THE PROBLEM: Among the lines of data below, reproduce only those from the one with "Blog (416, 25)" through the one with "[Icon-instagram] (368, 2522)", exactly as they stand, both ends included.

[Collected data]
════════════════════

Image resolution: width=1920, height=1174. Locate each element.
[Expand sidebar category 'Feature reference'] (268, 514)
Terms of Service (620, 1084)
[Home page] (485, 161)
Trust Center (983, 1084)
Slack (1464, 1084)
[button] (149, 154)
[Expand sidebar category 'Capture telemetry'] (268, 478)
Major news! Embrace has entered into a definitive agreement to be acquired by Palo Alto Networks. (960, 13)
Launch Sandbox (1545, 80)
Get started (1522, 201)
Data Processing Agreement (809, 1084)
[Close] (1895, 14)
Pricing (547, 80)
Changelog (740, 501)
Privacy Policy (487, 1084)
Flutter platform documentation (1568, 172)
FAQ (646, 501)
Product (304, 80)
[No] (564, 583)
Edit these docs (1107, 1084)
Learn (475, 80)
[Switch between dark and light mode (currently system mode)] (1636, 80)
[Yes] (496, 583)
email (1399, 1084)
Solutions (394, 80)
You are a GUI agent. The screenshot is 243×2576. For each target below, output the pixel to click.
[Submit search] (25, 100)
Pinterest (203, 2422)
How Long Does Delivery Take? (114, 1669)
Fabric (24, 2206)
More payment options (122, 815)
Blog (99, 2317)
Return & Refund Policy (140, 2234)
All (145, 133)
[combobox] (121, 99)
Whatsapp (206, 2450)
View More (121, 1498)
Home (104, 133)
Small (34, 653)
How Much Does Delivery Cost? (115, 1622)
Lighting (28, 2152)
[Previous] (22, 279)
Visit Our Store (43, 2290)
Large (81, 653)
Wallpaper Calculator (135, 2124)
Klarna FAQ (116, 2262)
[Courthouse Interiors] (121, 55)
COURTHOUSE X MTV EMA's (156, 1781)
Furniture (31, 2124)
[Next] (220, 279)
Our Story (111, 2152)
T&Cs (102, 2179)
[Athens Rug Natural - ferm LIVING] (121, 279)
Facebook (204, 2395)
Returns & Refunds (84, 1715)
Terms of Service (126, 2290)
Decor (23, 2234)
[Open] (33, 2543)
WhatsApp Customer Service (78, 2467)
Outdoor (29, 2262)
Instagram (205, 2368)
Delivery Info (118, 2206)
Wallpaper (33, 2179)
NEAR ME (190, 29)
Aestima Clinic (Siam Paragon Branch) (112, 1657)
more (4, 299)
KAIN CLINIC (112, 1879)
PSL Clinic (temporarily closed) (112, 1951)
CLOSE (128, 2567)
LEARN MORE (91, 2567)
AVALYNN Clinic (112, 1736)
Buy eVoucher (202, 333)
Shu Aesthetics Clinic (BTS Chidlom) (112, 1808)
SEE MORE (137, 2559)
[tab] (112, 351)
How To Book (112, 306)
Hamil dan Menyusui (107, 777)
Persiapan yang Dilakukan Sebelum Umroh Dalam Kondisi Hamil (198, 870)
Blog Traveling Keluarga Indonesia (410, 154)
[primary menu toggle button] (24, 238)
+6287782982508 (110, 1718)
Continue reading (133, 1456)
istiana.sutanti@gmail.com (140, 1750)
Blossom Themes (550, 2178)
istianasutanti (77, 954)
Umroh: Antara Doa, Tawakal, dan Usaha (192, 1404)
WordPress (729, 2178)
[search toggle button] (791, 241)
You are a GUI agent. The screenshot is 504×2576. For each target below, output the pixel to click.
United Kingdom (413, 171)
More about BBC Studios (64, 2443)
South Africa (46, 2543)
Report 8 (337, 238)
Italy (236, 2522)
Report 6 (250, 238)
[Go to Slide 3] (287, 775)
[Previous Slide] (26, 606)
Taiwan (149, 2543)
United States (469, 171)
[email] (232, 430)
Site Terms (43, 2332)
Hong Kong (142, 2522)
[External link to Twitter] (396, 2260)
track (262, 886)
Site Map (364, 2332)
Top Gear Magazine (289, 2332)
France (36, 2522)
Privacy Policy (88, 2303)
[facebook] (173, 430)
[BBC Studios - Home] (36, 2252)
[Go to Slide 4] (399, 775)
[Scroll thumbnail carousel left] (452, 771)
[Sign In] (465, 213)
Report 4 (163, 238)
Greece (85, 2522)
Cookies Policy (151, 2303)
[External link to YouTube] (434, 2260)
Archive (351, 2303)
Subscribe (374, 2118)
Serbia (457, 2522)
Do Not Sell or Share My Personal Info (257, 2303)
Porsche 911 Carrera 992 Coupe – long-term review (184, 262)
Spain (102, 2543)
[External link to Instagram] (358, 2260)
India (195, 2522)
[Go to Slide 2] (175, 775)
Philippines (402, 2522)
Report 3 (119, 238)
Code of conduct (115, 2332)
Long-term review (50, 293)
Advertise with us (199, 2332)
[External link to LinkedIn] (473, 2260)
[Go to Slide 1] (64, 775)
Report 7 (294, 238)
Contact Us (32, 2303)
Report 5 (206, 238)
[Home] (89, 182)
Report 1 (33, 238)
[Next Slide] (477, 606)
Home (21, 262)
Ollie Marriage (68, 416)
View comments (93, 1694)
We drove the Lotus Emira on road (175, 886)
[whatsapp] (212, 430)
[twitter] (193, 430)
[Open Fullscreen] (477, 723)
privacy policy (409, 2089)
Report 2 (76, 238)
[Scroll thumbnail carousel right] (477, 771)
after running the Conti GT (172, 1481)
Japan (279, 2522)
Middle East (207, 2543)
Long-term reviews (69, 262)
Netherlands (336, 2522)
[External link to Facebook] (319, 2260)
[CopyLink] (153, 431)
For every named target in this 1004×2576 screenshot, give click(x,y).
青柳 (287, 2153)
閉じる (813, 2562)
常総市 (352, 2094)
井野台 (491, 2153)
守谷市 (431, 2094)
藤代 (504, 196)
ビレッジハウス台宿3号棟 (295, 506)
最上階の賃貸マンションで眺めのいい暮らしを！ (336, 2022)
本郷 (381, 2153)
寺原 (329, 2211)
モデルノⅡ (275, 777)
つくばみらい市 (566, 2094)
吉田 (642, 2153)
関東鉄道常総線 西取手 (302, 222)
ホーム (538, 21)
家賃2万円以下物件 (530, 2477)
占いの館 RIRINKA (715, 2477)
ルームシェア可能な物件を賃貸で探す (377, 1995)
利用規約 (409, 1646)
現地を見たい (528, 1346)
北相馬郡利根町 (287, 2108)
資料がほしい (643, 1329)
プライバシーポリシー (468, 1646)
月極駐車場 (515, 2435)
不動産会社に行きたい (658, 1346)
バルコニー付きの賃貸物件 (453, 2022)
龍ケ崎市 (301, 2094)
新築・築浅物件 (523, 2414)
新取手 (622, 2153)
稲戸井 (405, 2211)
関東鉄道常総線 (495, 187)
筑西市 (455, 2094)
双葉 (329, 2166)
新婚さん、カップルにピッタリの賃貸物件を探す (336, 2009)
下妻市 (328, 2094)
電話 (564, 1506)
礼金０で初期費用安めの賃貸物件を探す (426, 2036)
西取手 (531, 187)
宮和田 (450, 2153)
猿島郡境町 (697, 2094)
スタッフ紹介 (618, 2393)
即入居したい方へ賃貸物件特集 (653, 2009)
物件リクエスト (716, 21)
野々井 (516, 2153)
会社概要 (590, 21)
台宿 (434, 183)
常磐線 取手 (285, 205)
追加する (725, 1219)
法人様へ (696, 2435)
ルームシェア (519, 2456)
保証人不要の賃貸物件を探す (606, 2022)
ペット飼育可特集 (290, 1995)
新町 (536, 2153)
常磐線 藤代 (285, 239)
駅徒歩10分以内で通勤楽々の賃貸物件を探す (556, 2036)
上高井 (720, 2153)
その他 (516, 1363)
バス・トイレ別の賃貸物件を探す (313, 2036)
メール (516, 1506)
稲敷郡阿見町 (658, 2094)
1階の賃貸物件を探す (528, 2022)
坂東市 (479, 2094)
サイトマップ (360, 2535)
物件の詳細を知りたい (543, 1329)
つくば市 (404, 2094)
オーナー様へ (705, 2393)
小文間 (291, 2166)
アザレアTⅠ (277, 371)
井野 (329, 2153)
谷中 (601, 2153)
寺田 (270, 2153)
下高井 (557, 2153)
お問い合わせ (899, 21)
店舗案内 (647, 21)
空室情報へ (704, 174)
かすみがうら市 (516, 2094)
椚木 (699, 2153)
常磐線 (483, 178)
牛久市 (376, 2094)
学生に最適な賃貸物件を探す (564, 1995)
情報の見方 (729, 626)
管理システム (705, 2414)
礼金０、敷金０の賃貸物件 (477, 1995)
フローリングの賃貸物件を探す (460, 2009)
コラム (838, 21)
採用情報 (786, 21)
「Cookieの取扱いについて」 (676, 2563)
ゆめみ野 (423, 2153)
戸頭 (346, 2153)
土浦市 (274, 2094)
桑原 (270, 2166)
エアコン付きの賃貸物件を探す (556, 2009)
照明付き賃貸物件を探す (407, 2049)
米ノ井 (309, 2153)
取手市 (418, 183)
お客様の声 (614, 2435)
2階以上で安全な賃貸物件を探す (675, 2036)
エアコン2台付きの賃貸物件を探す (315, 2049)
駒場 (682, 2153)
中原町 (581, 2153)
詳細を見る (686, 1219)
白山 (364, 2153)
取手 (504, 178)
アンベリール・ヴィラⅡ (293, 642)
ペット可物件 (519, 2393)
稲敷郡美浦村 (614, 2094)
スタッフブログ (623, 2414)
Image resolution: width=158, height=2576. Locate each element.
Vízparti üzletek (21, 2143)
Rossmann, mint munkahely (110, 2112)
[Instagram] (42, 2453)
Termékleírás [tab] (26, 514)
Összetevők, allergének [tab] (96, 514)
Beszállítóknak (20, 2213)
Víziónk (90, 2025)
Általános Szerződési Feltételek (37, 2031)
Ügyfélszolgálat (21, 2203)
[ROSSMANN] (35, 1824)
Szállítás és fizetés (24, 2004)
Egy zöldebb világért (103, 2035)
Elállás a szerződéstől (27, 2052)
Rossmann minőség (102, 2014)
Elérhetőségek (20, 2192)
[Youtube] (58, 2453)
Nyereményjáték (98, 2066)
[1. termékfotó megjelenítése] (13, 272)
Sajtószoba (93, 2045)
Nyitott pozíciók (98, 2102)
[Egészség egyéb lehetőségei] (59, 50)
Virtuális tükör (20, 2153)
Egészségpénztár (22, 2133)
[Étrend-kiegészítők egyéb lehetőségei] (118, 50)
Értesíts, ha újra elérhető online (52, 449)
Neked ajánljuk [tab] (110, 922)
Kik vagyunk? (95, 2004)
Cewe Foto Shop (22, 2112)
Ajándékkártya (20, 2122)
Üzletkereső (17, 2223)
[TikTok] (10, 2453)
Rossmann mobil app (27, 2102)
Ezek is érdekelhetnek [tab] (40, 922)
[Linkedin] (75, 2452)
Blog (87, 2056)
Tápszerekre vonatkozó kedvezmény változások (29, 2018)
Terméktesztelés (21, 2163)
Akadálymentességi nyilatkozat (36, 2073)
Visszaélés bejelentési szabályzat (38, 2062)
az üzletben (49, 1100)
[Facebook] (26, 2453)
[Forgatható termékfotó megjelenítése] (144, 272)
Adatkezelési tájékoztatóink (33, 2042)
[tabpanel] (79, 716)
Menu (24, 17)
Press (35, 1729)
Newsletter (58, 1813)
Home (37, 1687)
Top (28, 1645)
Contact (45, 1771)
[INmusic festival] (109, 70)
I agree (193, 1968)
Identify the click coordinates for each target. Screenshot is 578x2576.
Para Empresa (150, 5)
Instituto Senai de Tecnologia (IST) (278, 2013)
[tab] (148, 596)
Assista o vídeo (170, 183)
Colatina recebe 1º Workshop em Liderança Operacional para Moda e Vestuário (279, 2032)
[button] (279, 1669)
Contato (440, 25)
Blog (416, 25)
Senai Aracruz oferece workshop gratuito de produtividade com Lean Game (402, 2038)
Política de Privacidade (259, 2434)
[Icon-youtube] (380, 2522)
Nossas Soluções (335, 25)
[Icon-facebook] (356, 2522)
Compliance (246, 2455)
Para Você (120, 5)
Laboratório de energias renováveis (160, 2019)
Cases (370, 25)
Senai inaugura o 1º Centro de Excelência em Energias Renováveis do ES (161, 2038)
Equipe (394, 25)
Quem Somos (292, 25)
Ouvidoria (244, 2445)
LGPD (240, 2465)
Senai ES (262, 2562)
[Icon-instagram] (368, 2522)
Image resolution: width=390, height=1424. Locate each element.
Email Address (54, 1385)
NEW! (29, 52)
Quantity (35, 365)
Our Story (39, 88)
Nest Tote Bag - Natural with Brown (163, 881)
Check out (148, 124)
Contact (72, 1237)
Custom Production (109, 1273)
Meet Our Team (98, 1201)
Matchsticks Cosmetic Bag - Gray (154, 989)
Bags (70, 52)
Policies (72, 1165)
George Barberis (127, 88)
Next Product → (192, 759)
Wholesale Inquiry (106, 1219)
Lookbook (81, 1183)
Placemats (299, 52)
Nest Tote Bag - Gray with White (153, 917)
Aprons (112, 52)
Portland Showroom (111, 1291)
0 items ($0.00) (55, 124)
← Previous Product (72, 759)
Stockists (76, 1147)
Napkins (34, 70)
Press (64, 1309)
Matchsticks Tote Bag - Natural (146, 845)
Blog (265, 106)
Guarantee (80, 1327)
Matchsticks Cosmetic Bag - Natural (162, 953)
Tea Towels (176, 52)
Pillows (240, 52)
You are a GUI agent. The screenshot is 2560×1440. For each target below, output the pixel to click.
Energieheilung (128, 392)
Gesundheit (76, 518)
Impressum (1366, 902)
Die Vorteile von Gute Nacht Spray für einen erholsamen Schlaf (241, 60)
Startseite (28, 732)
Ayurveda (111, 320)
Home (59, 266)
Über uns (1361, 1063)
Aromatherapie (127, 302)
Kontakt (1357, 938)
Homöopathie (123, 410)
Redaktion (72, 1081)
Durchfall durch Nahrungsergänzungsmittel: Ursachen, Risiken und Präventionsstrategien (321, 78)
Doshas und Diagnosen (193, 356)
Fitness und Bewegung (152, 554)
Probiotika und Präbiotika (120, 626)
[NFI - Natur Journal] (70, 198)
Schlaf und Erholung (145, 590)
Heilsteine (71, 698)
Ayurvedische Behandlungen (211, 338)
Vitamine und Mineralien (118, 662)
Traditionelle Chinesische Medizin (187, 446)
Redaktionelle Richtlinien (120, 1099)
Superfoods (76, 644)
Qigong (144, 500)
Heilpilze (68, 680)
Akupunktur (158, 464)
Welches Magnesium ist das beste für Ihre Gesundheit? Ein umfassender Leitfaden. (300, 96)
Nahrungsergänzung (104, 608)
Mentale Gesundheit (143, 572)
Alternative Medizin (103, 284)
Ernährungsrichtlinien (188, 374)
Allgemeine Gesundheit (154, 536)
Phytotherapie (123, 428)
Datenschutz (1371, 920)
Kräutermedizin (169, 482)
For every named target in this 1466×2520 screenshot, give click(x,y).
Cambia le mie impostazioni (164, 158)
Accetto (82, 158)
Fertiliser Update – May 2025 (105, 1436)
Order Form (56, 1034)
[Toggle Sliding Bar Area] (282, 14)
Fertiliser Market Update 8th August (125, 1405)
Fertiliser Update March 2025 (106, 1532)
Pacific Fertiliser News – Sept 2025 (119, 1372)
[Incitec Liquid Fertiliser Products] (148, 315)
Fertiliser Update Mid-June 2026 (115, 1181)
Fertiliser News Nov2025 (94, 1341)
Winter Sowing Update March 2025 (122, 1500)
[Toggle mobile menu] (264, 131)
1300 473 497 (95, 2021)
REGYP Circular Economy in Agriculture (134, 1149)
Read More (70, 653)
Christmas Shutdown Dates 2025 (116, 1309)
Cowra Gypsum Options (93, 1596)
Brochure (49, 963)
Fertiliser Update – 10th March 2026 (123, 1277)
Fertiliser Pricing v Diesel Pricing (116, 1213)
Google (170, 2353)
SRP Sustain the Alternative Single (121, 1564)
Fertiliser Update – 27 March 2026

════════════════════

ANSWER SPACE:
Blog (416, 25)
Senai Aracruz oferece workshop gratuito de produtividade com Lean Game (402, 2038)
Política de Privacidade (259, 2434)
[Icon-youtube] (380, 2522)
Nossas Soluções (335, 25)
[Icon-facebook] (356, 2522)
Compliance (246, 2455)
Para Você (120, 5)
Laboratório de energias renováveis (160, 2019)
Cases (370, 25)
Senai inaugura o 1º Centro de Excelência em Energias Renováveis do ES (161, 2038)
Equipe (394, 25)
Quem Somos (292, 25)
Ouvidoria (244, 2445)
LGPD (240, 2465)
Senai ES (262, 2562)
[Icon-instagram] (368, 2522)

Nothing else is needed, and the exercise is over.